'''

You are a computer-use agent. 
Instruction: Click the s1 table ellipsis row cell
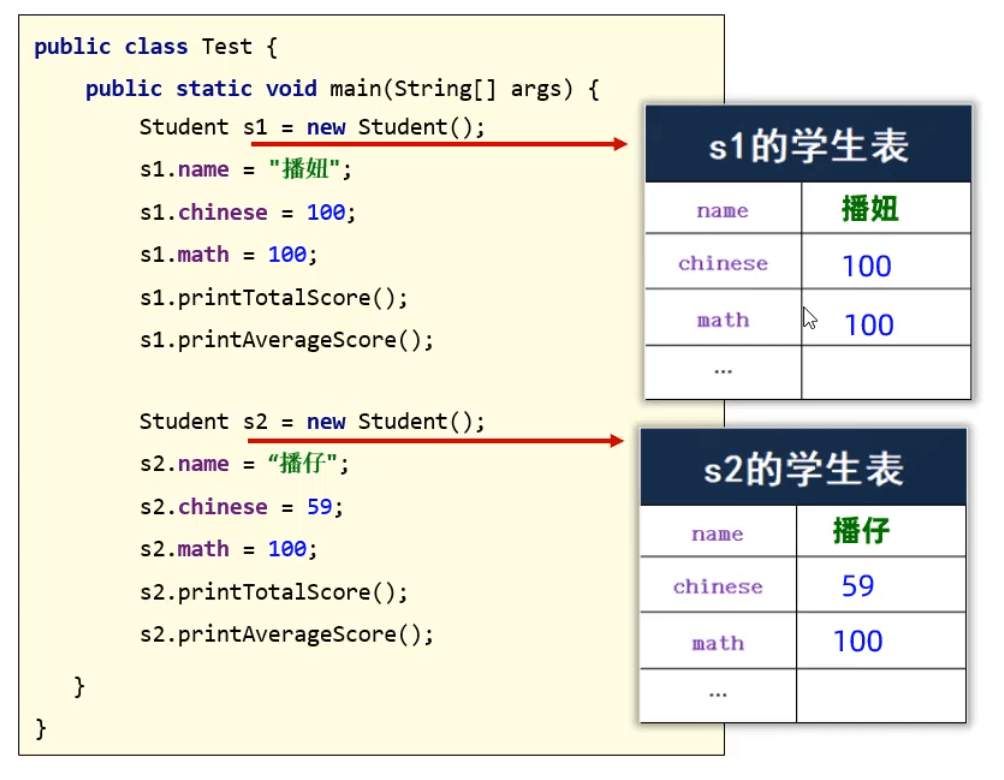tap(723, 372)
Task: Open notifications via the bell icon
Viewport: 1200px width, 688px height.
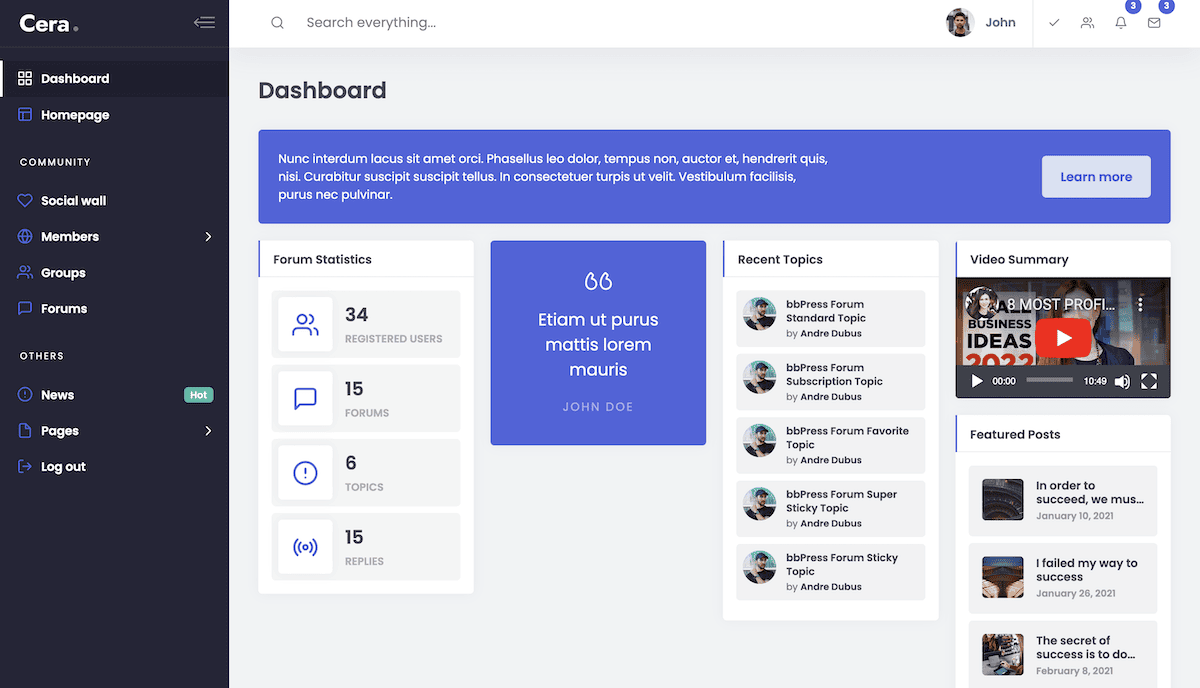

'''

Objective:
Copy every row above again, requests included, and offset each coordinate in the answers by adding 33 to it. Omit the pictures.

Final result:
You are a computer-use agent. 
Instruction: Click the s1 table ellipsis row cell
tap(756, 405)
Task: Open notifications via the bell icon
Viewport: 1200px width, 688px height.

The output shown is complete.